* WHAT IS BEING ASKED
An exact transcription of every record is needed, leaving out the pictures.

* DATASET
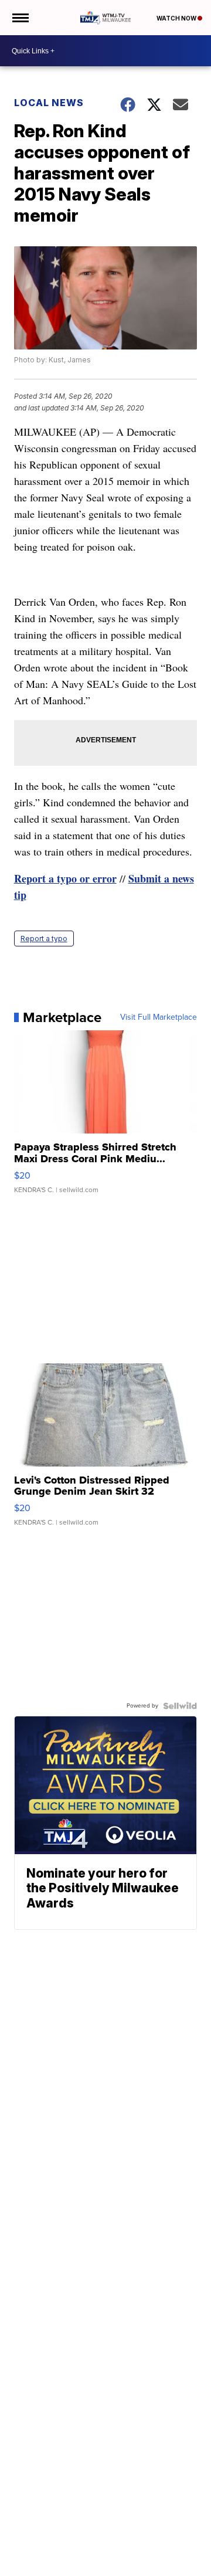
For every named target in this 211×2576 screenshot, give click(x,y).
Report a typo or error (65, 878)
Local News (49, 102)
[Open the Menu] (19, 17)
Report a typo (44, 938)
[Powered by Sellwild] (180, 1706)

* EXERCISE OUTPUT
For every named target in this 211×2576 screenshot, give click(x,y).
Report a typo or error (65, 878)
Local News (49, 102)
[Open the Menu] (19, 17)
Report a typo (44, 938)
[Powered by Sellwild] (180, 1706)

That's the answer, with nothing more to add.